**Exercise prompt:**
Rewrite the items starting at the line that contains "Click the 'To:' label in header" and ending at the line that contains "This screenshot has", changing "label" to "field" and leaving everything else as it is.
• • •
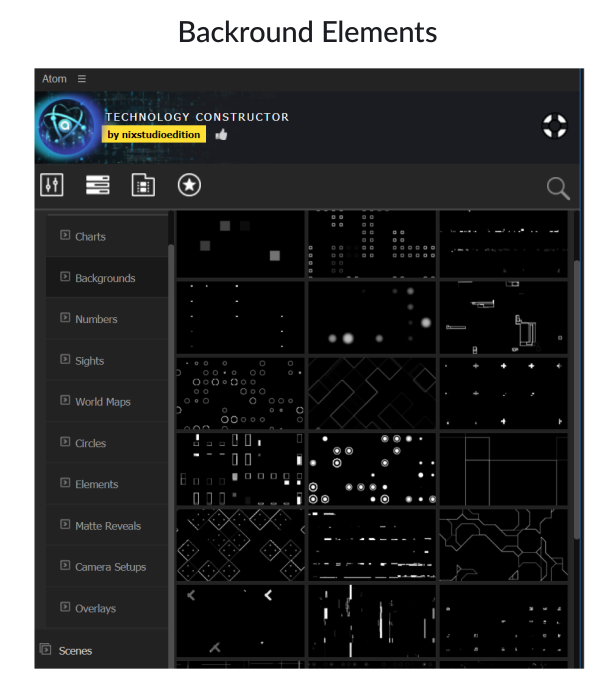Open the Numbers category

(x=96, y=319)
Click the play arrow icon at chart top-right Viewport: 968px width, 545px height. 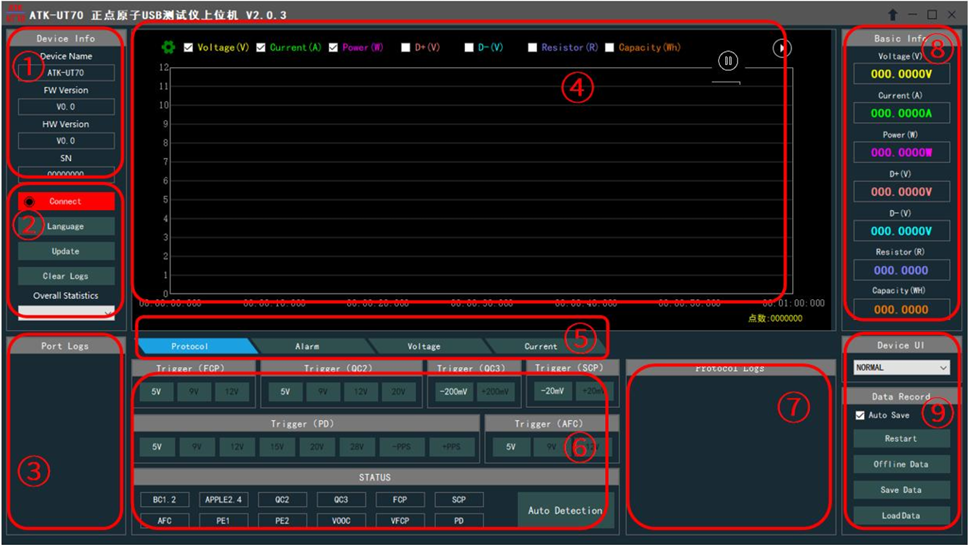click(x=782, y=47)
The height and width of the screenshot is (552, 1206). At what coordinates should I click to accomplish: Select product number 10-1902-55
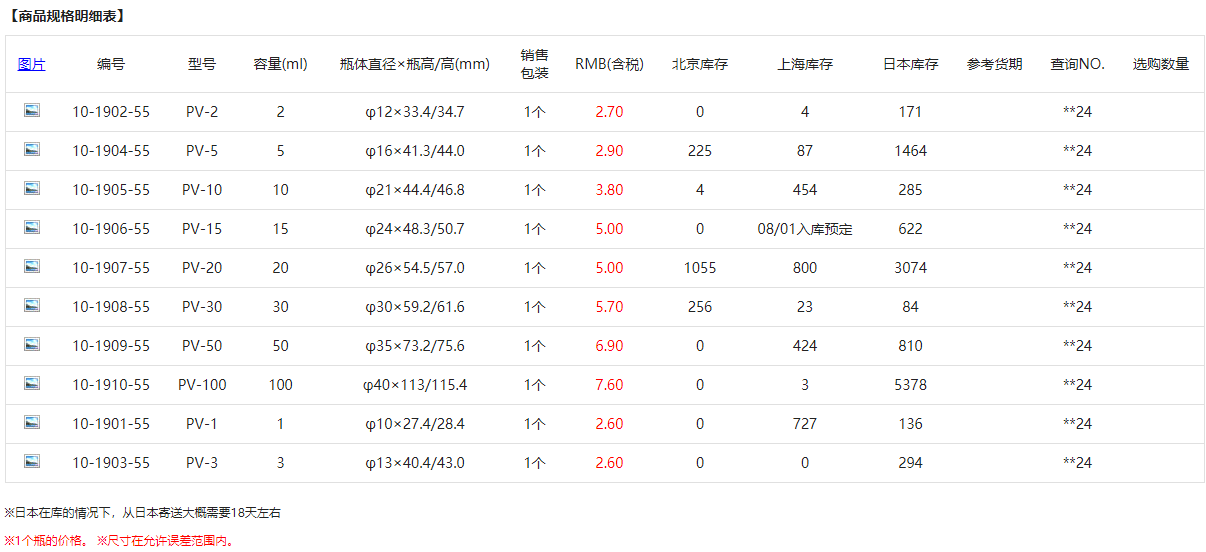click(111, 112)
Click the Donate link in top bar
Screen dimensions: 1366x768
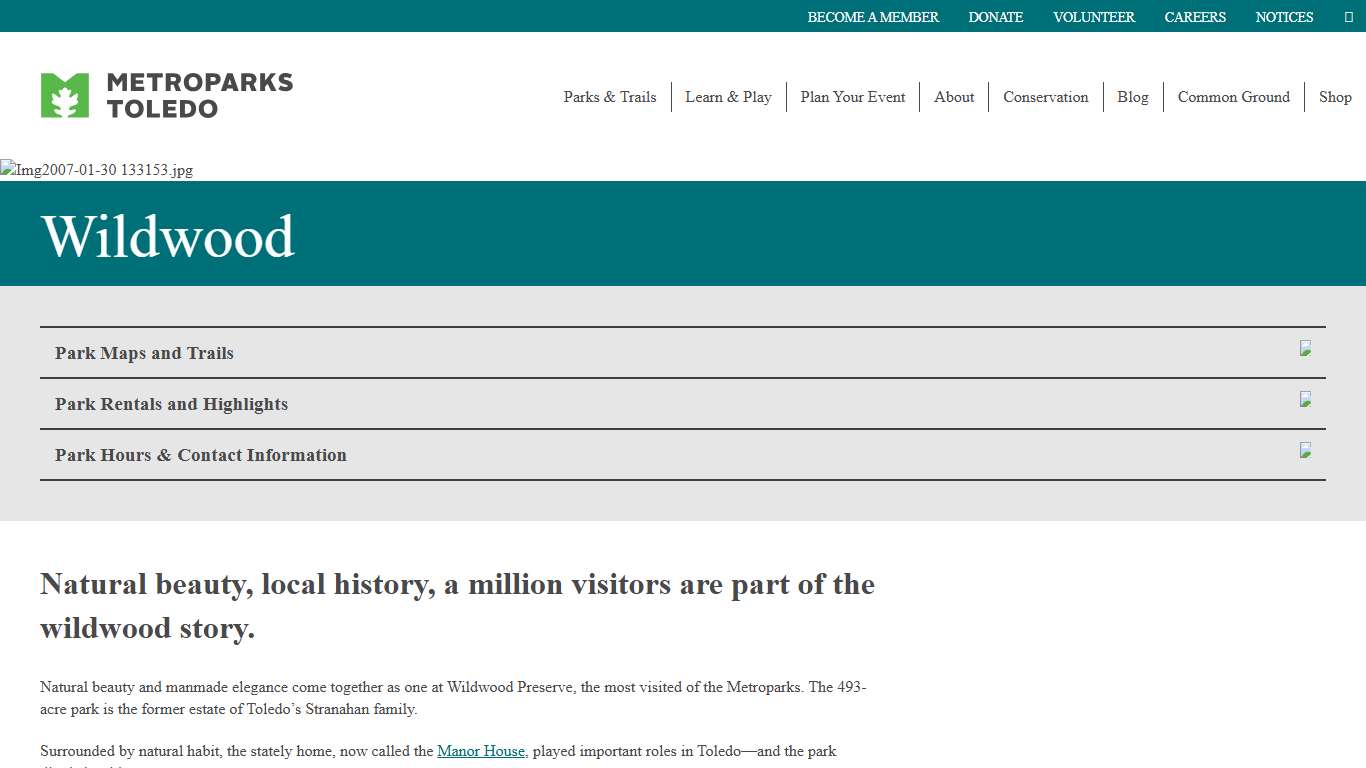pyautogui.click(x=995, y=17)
• • •
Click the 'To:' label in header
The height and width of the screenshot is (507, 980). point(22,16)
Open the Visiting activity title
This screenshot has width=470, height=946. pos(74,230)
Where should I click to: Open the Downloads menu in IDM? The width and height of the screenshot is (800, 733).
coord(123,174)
• • •
**Correct output:**
Click the 'To:' field in header
The height and width of the screenshot is (507, 980). point(22,16)
Open the Visiting activity title
This screenshot has width=470, height=946. pos(74,230)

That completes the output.